Working through the scenario in this patch with the destination being null, the expected result is for a trap to be generated (provided null is unmapped of course), and VL not to be modified. In order for this change to make any difference in runtime behavior, the value passed must be null (or otherwise guaranteed to fault). It seems very odd to me that we are modifying code which only runs after an instruction which is guaranteed to fault. Is there an assumed runtime here which is e.g. restarting execution?

dst in the patch description is not the pointer being loaded, it's the pointer of where to store the new_vl. That is only thing being checked for null in this patch.

Thanks for your kind explanation! @craig.topper
I did this change just because previous GCC implementation have done null pointer checking. Some of our codebases crashed when we switched to LLVM because new_vl is set to NULL to ignore output new vl. : ) @reames

dst in the patch description is not the pointer being loaded, it's the pointer of where to store the new_vl. That is only thing being checked for null in this patch.

I agree this is a possible interpretation, but it's also inconsistent with some of the other review discussion above.

@pcwang-thead Please consider clarifying the patch description a blocking item for future review or potential approval.

dst in the patch description is not the pointer being loaded, it's the pointer of where to store the new_vl. That is only thing being checked for null in this patch.
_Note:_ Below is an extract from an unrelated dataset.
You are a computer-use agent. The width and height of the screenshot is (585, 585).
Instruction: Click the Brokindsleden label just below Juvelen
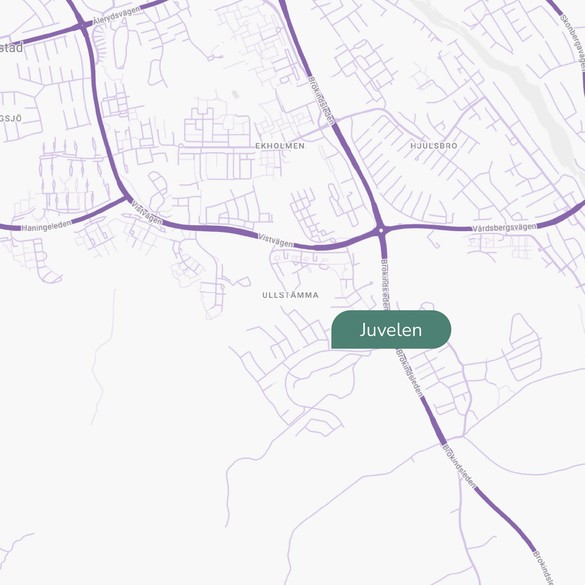(410, 373)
I agree this is a possible interpretation, but it's also inconsistent with some of the other review discussion above.

@pcwang-thead Please consider clarifying the patch description a blocking item for future review or potential approval.

I don't believe it was meant to be inconsistent, but I agree it could be confusing. All of the prior discussion is talking about the C intrinsic interface which has two pointers, the pointer to load from, and the outparam pointer for new_vl. All mentions of a pointer being null were only ever meant to refer to the outparam pointer.

craig.topper retitled this revision from [RISCV] Extract and store new vl of vleff/vlsegff iff destination isn't null to [RISCV] Extract and store new vl of vleff/vlsegff iff new_vl output pointer isn't null.Jun 21 2022, 11:22 AM
craig.topper edited the summary of this revision. (Show Details)

I have attempted to revise the title and description. Please take a look @pcwang-thead and @reames

craig.topper edited the summary of this revision. (Show Details)Jun 21 2022, 11:24 AM
craig.topper edited the summary of this revision. (Show Details)
craig.topper edited the summary of this revision. (Show Details)
craig.topper edited the summary of this revision. (Show Details)

@craig.topper Much clearer, thank you.

Ok, with the revised description, let me start anew in my response.

I don't have any particular problem with this change. I do think it would be good to explicitly update the docs to indicate whether the param can be null or not, but given a) gcc has allowed it, and b) the performance impact should be minimal, I would see no concerns with just documenting the current gcc state and implementing it in clang. That seems like the path of least resistance here and is a reasonable outcome.

I'm not worried about perf impact from the null check as idiomatic usage is likely to involve taking the address of a local variable which will be trivially non-null.

pcwang-thead edited the summary of this revision. (Show Details)Jun 22 2022, 12:31 AM
pcwang-thead abandoned this revision.Jun 23 2022, 2:04 AM

After discussion, we decide to not change anything right now.